What is asked: Starting with the line that contains "Image resolution: width=600" and going on through the end of the entries below, give those lines as a numbered list without blank lines, and leave the pictures out.

Record set:
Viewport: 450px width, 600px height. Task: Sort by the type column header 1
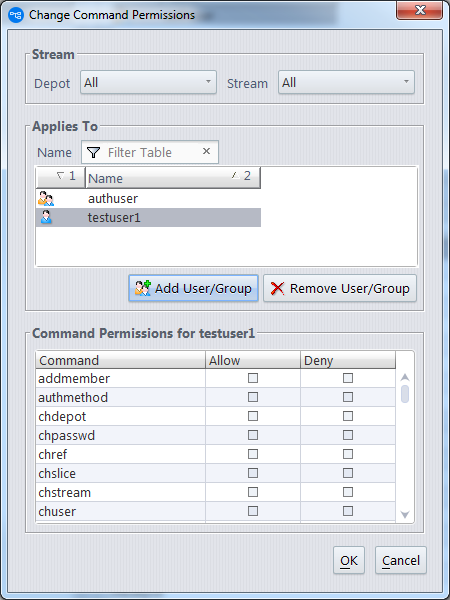[60, 177]
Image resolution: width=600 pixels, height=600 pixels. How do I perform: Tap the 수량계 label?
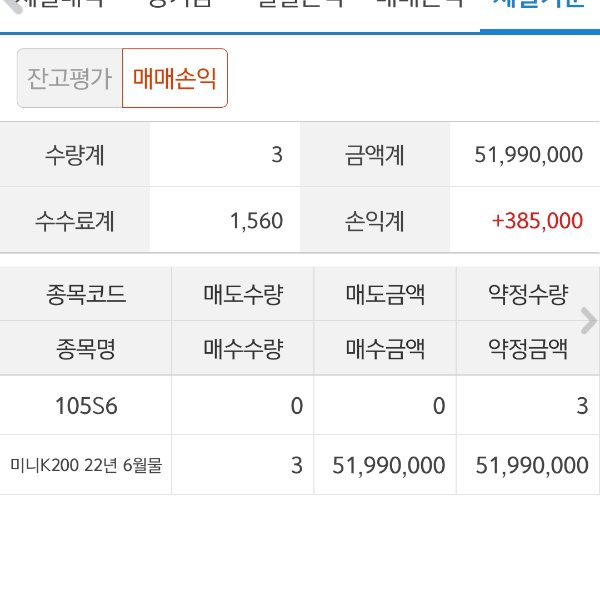tap(75, 155)
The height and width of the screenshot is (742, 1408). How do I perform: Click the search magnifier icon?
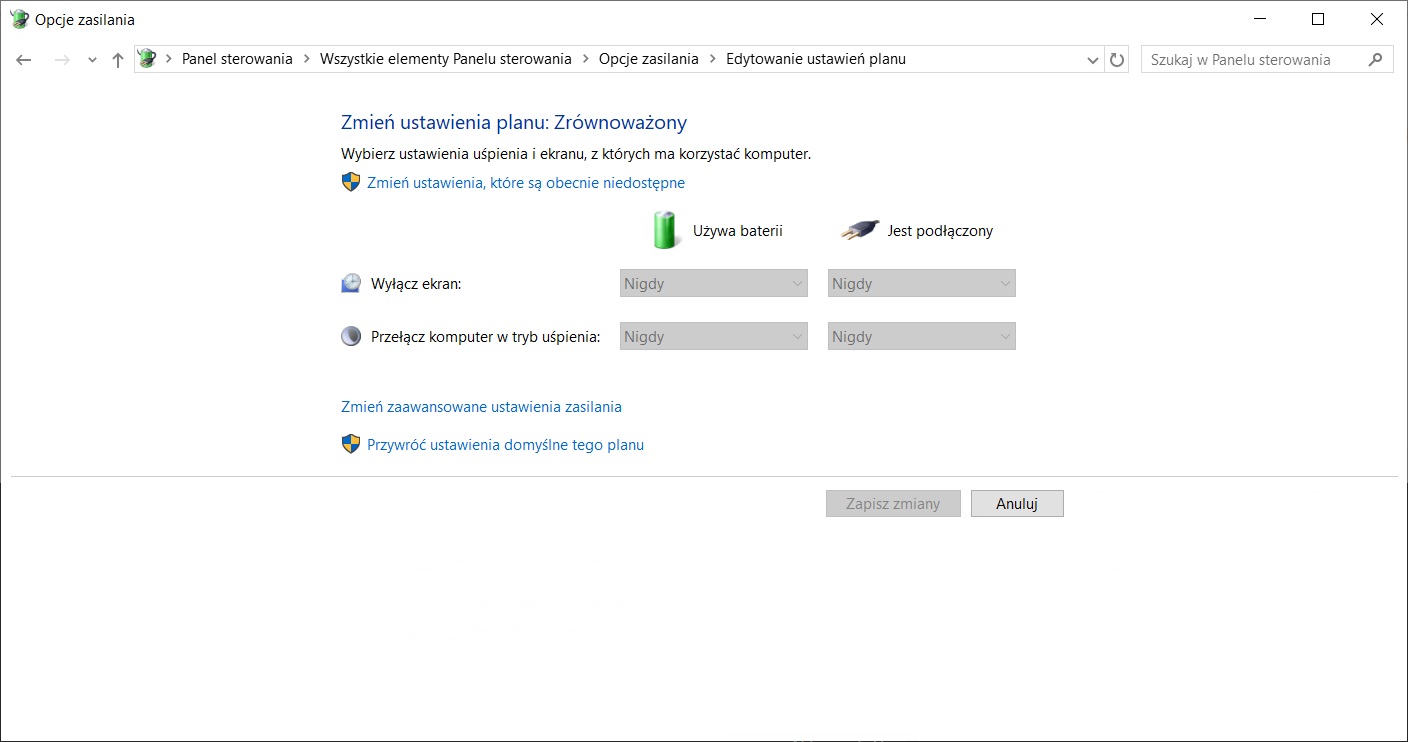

Full solution:
1. Image resolution: width=600 pixels, height=600 pixels. How do I perform: Tap the 수량계 label?
2. tap(75, 155)
3. The height and width of the screenshot is (742, 1408). How do I perform: Click the search magnifier icon?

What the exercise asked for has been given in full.